Sea Wolf (A Compass Rose Novel, 2) by Anna Burke

Sea Wolf (A Compass Rose Novel, 2) by Anna Burke

Author:Anna Burke [Burke, Anna]
Language: eng
Format: epub
ISBN: 9781612942025
Publisher: Bywater Books
Published: 2021-06-08T23:29:25+00:00


East

Captain’s Log

Captain Miranda Stillwater

Man o’ War

February 25, 2514

11°52’12”N, 4°28’48”W

Raid scheduled to replete lost inventory and restore morale. Mission to Symbiont forestalled at the moment.

[Redacted]

Instructions: The following letter is to be given to Compass Rose in the event of my death.

Rose, I’m sorry. You were right to ask for time. You should never have given me any of your time. I wanted to protect you. But you’re right: that isn’t my call. You were naïve, when you came to my ship, but not as naïve as I thought you were—or as you thought you were. You surprised me. You surprised all of us. I’m not half as brave. When Amaryllis found me, I wanted to die. She gave me purpose, and she loved me, Rose, and she trusted me, which was a mistake. But she recognized something in me. It’s the same thing I recognized in her, and that I recognized in Comita, and, yes, that I recognized in you. We’re all willing to burn for what we believe in.
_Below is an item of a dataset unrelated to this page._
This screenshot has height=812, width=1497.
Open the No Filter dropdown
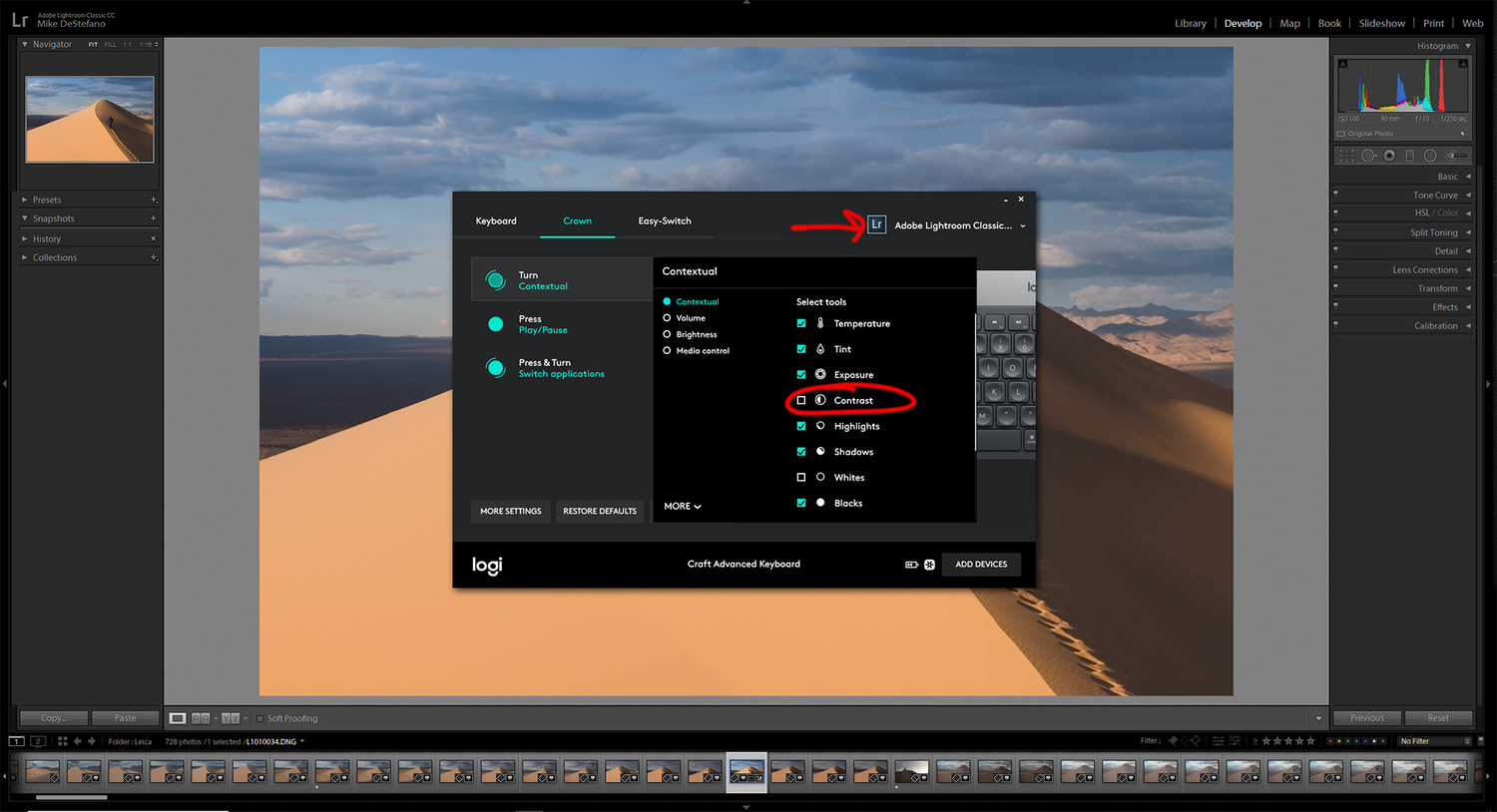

I’m not making excuses for her. She’s cold. She’s brutal. And I loved her, too. Not like I love you. She and I were never like that. But I know what it’s like to love someone like me: someone who can be monstrous. And, as I did, you eventually came to your senses and acted according to your principles. I hate that I’m proud of you for that.

The people I love get hurt, Rose. When we first started this, I told myself I wouldn’t let you matter to me. That you were just a pretty pair of eyes. I couldn’t afford to lose anyone else. But then I got to know you. I saw the rage in you, beneath the surface, and I recognized it. We both know what it is to be tossed away. Because of that, I should have trusted you to understand. You deserve someone who respects you enough to trust you with their failures and their fears, as well as their successes. I wanted to be that person for you. But it was always going to take a long time to work past these scars, if I ever could. Still, I would have selfishly asked for your patience. I would have given you all the time you needed, and I would have been there, waiting, whenever you were ready.